SERININ DEVAMI BOLUM 1 PART 5

(BU GECEKI SON PART BEYLER.. COK UYKUM GELDI AMK :( YARIN KALDIGIMIZ YERDEN DEVAM)

adimlarim oylesine yavas, oylesine sessizdi ki, ben bile duyamiyordum. gundelik trasini olan, tras kolonyasini

suren bir erkegin ayna karsisindaki rahatligi, caldigi keyifli islik neyse, assagi yukari ayni ezgiyi duyuyordum

ancak bu ortam boyle bir olay icin o kadar uygunsuz ve alakasizdi ki, tuylerim diken diken olmaya baslamisti.

artik odanin kapisina son bir iki adim kalmisti. sag elim yavasca, belimdeki silahi kavradi.. tam icimden

besmele cekecekken icerdeki her kimse, sabahtan beri yarim yamalak vaziyette acik olan ve surekli gicirtilar

cikaran kapiyi birden cekip kilitledi. birkac saniye suren $ok aninda butun vucudumun kaskati kenetlendigini

hissettim. resmen sok olmus, kalakalmistim, cunku icerdeki kisi her kimse, musluktan su akitmaya ve islik

calmaya kaldigi yerden devam ediyordu. -kimsin lan sen!!! diye bagirdim karanligin guftesinde. sesim yanki

yapiyordu. ama icerdeki seslerde en ufak degisiklik yoktu. belimdeki silahi cekmis, kapiya dogrultmustum

simdi. -disari cik! disari cik lan! \\\\ fakat fayda yoktu. icerdeki sesler sanki bir teypten geliyormuscasina, ayni

istikrarla sureklilik arz ediyordu. korku iliklerime kadar islemis, nefesim kelimenin tam anlamiyla kesilmisti.

ote yandan mavi dosya icin fazla vaktim de kalmamisti. "bununla ugrasmaya degmeyecek" dedim kendime ve

gozlerimi ve de silahimi kapidan ayirmadan, birer ikiser adimlarla muhasebe odasinin onune kadar geldim.
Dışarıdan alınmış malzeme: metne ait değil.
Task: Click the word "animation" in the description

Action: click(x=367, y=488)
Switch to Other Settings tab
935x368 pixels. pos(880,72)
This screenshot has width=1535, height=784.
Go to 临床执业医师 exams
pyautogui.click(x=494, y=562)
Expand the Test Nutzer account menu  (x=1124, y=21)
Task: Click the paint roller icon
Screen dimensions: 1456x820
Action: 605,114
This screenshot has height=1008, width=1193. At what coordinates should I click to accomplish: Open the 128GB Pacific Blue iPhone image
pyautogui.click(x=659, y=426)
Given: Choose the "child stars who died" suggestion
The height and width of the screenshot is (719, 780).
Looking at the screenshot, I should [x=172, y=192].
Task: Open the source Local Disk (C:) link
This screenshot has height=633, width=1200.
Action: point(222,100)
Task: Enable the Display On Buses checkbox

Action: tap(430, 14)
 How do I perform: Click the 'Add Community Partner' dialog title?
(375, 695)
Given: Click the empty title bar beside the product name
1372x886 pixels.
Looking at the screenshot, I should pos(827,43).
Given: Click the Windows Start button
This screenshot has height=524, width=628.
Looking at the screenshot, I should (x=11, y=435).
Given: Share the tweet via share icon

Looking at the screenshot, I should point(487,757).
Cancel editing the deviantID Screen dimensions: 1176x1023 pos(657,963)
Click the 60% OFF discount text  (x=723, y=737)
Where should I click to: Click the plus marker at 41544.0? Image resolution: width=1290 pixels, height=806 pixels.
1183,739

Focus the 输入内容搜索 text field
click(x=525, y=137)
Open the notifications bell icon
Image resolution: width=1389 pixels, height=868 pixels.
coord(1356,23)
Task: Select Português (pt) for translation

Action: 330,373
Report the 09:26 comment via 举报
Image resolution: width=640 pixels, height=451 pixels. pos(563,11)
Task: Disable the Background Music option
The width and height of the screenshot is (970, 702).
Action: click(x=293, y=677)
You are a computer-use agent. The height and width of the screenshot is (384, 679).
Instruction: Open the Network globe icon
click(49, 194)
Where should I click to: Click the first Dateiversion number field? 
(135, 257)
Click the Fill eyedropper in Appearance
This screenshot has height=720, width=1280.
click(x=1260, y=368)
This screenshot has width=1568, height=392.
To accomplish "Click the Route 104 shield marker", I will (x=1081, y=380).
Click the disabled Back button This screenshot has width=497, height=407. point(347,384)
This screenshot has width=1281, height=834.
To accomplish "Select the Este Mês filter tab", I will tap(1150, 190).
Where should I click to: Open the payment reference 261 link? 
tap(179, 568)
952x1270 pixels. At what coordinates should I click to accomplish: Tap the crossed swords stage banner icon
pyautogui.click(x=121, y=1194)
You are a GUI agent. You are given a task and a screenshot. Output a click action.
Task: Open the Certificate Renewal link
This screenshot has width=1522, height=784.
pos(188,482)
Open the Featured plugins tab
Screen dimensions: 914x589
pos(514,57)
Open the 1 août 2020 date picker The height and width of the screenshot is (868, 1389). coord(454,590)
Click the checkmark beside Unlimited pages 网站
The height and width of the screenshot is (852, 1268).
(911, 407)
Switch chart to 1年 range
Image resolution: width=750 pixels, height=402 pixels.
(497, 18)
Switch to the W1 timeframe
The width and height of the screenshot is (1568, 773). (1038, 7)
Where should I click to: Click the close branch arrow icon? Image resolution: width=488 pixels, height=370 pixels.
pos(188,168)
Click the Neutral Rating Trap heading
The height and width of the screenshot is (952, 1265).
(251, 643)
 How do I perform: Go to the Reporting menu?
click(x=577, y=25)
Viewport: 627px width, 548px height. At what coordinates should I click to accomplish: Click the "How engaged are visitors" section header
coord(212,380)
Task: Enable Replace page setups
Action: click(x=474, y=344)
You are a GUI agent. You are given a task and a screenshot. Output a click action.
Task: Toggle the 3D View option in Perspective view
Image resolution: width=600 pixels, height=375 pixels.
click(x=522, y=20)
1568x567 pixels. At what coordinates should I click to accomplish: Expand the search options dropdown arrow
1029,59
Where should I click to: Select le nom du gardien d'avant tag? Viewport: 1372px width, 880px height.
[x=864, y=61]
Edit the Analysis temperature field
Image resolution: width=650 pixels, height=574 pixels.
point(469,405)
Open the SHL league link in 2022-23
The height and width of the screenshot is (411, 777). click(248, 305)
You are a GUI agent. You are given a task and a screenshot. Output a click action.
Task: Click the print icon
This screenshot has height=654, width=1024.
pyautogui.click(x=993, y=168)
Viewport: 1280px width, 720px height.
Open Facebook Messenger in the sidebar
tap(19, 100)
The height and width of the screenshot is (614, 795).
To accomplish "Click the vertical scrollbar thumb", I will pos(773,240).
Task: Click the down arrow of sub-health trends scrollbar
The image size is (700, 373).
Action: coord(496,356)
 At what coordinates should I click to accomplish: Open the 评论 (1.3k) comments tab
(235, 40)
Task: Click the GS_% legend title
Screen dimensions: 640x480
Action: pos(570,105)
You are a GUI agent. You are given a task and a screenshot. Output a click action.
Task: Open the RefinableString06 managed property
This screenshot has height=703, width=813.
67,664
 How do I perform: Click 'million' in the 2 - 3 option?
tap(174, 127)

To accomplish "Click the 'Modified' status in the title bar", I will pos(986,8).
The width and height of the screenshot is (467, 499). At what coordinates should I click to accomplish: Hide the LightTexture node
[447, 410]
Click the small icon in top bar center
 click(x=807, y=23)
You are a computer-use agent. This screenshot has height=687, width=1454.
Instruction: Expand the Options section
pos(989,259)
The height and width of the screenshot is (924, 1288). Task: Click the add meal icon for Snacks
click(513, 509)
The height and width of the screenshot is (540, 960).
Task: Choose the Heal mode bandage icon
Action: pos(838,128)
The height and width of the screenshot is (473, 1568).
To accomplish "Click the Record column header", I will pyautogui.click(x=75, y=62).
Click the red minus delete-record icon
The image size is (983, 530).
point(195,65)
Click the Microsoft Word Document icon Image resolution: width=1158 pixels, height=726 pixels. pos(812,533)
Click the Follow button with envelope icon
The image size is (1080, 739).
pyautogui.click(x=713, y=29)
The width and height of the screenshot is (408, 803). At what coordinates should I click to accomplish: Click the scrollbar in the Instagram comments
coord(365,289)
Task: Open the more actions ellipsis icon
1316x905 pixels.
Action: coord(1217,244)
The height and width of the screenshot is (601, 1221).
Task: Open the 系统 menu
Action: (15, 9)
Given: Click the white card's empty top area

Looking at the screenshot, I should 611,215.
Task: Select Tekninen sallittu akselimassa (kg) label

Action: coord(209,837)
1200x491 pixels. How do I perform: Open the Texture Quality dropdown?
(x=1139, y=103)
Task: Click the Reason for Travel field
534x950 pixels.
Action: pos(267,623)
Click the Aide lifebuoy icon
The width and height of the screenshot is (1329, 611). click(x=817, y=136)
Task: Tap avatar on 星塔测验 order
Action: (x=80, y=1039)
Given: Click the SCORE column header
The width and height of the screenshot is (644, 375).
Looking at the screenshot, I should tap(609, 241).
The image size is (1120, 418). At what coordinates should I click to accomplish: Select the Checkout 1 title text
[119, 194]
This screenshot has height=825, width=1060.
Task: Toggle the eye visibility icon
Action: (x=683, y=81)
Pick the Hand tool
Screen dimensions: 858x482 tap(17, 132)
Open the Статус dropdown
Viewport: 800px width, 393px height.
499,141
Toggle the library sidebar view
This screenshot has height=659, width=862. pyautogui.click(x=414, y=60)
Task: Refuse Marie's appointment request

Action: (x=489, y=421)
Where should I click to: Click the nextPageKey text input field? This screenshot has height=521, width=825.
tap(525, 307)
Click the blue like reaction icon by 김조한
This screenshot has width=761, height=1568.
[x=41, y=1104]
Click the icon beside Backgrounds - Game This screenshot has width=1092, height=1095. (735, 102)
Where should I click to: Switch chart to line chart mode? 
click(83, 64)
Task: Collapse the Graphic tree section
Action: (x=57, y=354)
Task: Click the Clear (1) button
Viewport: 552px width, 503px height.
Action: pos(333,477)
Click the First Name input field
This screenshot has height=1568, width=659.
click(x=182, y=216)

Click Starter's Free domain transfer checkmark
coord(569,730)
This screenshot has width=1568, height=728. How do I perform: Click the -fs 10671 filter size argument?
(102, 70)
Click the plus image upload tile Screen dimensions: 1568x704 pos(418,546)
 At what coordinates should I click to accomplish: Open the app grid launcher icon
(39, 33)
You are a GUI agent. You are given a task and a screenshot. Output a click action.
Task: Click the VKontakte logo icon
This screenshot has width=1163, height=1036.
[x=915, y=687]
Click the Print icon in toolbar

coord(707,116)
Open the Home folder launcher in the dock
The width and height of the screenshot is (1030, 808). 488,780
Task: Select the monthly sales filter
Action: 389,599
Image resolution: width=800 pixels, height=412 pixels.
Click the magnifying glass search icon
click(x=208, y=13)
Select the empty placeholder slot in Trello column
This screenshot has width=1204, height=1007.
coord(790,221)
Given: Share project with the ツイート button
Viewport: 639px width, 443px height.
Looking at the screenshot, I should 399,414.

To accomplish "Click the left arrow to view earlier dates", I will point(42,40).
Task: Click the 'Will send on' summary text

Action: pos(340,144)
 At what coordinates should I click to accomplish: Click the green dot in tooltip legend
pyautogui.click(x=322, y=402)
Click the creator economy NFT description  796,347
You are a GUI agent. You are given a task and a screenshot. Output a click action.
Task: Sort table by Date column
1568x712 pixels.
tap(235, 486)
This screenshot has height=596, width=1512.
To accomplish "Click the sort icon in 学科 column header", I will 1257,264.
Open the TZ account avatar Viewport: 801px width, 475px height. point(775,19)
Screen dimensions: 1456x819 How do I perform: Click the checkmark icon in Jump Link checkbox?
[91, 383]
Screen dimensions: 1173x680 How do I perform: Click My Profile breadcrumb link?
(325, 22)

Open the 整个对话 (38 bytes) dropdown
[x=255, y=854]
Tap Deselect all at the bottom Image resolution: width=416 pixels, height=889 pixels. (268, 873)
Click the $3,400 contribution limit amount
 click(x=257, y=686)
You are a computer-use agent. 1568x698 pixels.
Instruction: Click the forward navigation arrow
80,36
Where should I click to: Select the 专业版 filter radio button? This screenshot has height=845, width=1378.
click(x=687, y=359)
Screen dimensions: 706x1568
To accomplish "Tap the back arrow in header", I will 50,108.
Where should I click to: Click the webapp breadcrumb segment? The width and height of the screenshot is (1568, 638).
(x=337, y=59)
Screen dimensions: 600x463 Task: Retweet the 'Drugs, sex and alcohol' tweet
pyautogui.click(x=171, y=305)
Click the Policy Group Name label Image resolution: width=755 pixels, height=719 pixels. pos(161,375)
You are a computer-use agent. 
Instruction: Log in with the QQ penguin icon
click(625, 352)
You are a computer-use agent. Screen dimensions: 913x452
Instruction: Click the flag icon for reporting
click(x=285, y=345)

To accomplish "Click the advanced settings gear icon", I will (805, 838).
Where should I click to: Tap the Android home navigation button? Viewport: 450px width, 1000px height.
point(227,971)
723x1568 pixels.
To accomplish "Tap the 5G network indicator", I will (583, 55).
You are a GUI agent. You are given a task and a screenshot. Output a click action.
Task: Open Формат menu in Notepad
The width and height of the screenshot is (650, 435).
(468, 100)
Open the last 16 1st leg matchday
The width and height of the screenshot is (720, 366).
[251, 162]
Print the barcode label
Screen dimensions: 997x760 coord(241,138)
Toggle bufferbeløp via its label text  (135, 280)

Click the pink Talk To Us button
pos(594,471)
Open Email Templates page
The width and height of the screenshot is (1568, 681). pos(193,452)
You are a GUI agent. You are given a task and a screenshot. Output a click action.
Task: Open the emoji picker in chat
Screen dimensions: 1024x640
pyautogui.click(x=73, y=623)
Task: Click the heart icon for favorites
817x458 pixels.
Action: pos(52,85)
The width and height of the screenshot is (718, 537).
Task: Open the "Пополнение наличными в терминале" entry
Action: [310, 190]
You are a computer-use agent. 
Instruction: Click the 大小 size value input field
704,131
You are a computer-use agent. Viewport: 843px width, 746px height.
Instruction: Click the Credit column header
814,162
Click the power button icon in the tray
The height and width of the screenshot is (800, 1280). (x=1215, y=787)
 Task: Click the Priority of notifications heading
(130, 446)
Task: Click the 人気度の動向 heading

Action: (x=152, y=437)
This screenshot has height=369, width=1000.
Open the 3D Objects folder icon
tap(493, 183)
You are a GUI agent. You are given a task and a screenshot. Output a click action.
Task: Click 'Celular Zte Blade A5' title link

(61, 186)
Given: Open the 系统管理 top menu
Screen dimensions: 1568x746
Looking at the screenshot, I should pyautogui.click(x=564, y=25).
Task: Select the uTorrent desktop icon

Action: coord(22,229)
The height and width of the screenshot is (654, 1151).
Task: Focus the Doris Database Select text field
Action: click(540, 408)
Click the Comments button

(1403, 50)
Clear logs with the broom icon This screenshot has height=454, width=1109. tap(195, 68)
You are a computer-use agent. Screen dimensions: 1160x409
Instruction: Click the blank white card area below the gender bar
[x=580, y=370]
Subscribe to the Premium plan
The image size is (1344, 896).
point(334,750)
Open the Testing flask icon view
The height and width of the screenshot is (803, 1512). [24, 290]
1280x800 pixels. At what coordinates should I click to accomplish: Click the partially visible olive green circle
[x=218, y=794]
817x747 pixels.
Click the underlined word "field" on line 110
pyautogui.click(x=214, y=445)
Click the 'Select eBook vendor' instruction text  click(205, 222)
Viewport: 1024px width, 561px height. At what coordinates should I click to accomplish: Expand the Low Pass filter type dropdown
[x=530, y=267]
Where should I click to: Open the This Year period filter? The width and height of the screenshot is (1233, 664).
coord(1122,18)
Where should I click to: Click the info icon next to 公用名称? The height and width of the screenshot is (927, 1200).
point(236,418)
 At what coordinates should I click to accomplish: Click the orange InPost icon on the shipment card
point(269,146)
gozlerim karanliga, kafami gozumu saga sola carpmayacak seviyede alismisti ama yine de tam bir netlik soz

konusu degildi.. onunde beklemekte oldugum odanin muhasebe odasi oldugu, tekrar terkar ezberledigim

harita sayesinde varsayabiliyordum. el yordamiyla oda tespit etmek elbette kor bir insana renk begendirmek

kadar imkansizdi ancak ezberledigim harita sayesinde bulundugum yerin takriben de olsa dogru olduguna

inaniyordum. bir an durdum: haritayla ilgili bir tuhaflik sezinledim. evet, bir gariplik vardi. cunku hatirladigim

kadariyla bu katta yalnizca bir tek tuvalet olmasi gerek, o da merdivenlerin basladigi yerde olmaliydi. oysa az

once su seslerinin geldigi yer, merdivenlerle uzaktan yakindan alakasi olmayan, kuytuda kalmis, hastane

bahcesi cephesine dogru acilan bir odaydi.. fakat bunlarla kaybedecek vakit yoktu. 10 dakika coktan bitmis

olmaliydi. kapiyi acmayi denedim ancak zaten bekledigim uzere, kapi kilitliydi. bir iki sert tekme de netice

vermeyince, elimdeki silahin kabzasiyla butun gucumle kapinin koluna vurmaya basladim. kapiya silahla her

vurusum, binanin koridorunda inanilmaz bir yanki yapiyor, yurekleri agza getirecek cinsten cinlamalar

cikariyordu. nihayet dorduncu denemeden sonra kilidi kirmayi basarmistim. iceri adimimi attigim anda

cebimde bir titreme hissettim. hemen telefonumu cikardim, gelen mesaj buraktandi: "0927338452....."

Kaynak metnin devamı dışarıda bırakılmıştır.